Papá asintió. Había un brillo especial en su mirada. Depositó un beso en la frente de mi hermana y dijo:
—Estoy orgulloso de poder entregarte en el altar, hija. A partir de hoy inicias una nueva etapa de tu vida, pero quiero que sepas que, para papá y mamá, siempre serás nuestra pequeña.
Greta abrazó a mis padres. Yo observaba desde la distancia, esperando alguna señal para poder acercarme, pero papá anunció que las camionetas que nos llevarían a la iglesia ya estaban esperando. Greta, mamá, su amiga Esther y mi abuela se encaminaron hacia el portal, donde ya se escuchaba a mi hermano Fred tocar el claxon, apurándonos para salir.

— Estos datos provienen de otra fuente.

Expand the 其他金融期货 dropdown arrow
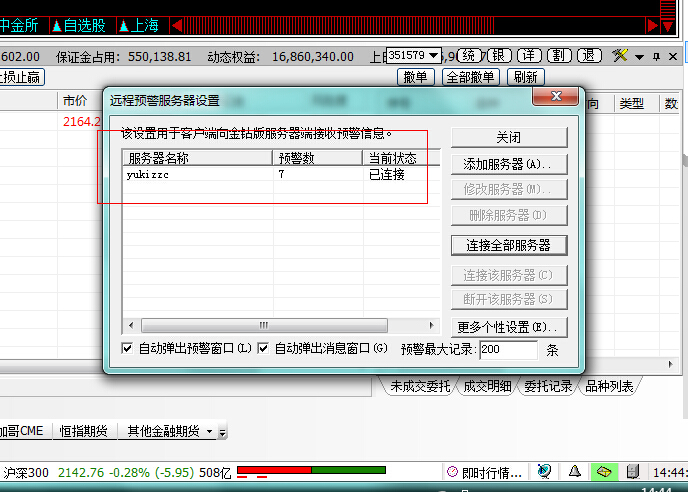 coord(209,432)
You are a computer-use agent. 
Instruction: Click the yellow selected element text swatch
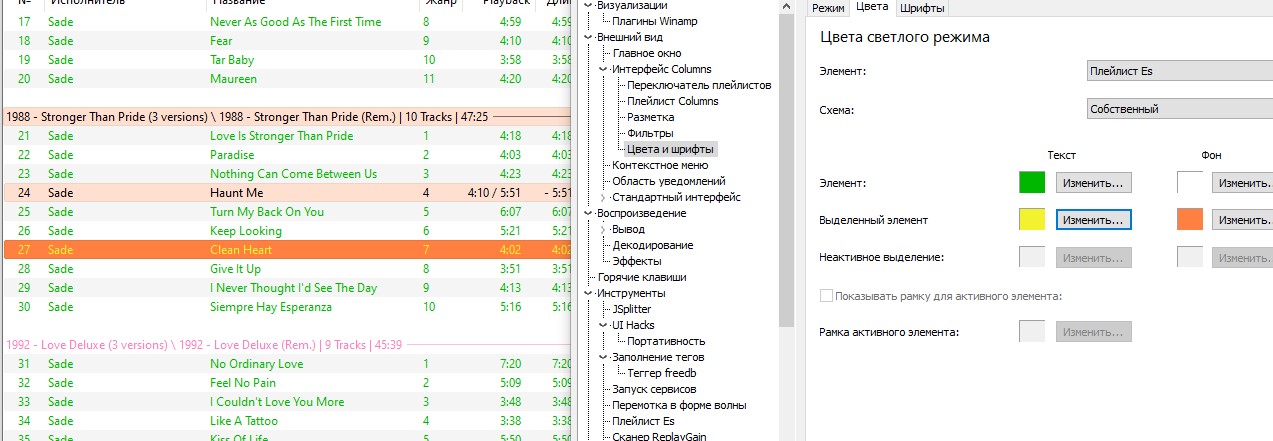[1031, 220]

Me quedé inmóvil por un instante. No sé qué me pasó.
Papá me miró y yo le sonreí.
—También te ves hermosa, hija mía —dijo con voz dulce, mientras acariciaba mi mejilla. Lo sentí como una caricia directa al corazón.
—Gracias, papá. Tú también te ves muy bien.
—¿No te gustaron las medias que te compré en Montenegro? —preguntó—. La dependienta dijo que hacían juego con el vestido.
Mordí mi labio inferior antes de responder.
—Mamá dice que soy muy pequeña para usarlas.
Él esbozó una sonrisa, como si guardara un pensamiento solo para él.
—Tu madre y su afán porque sigas siendo una niña... Pero ya eres una jovencita. El próximo año cumplirás dieciséis.
Asentí con orgullo. Papá era la única persona en esta casa que me trataba como a alguien normal, como a alguien que está creciendo.
—Sí. Y también ya decidí qué quiero hacer después del bachillerato.
—¿De verdad?
Volví a asentir, esbozando una sonrisa cargada de ilusión.
—Quiero estudiar contabilidad, para ayudarte a administrar el rancho.
—¿Quieres vivir aquí para siempre?
—Sí, papá. Me gusta estar aquí.
—Me parecen muy bien tus planes, Christa. Sé el amor profundo que le tienes a este lugar, y eso me reconforta. Greta ni siquiera quiso terminar el bachillerato, a Fred no le gustan las actividades del campo… Solo me quedas tú para que este rancho siga siendo lo que ha sido hasta hoy.
—No te preocupes, papá. Amo estas tierras casi tanto como tú. No importa si mis hermanos no quieren trabajar aquí, yo lo haré.
Mi padre sonrió, complacido con mi respuesta.
—Pero antes, me gustaría que salieras a conocer el mundo.
No entendí del todo a qué se refería.
—Tú no eres como las demás jovencitas, lo he visto en tus ojos. Eres curiosa e inteligente, Christa. Puedes conseguir todo lo que te propongas, si de verdad lo deseas.
En ese momento, mamá entró de nuevo.
—¡Ya vámonos, que se hace tarde!
Papá me sonrió con complicidad. Caminamos junto a mamá hacia las camionetas que ya nos estaban esperando. Greta, mamá, Esther y mi abuela se subieron con Fred en una de ellas. Papá y yo fuimos en la otra.
Durante el camino, platicamos de muchas cosas, incluyendo eso que había mencionado sobre conocer el mundo. Me dijo que, al terminar el bachillerato, me matricularía en la FCA, la Facultad de Contabilidad de la Universidad de La Capital.
Sentí un nudo en el estómago. Era una mezcla de nervios y emoción. Sería la primera vez que saldría del rancho, más allá de los caminos de Montenegro.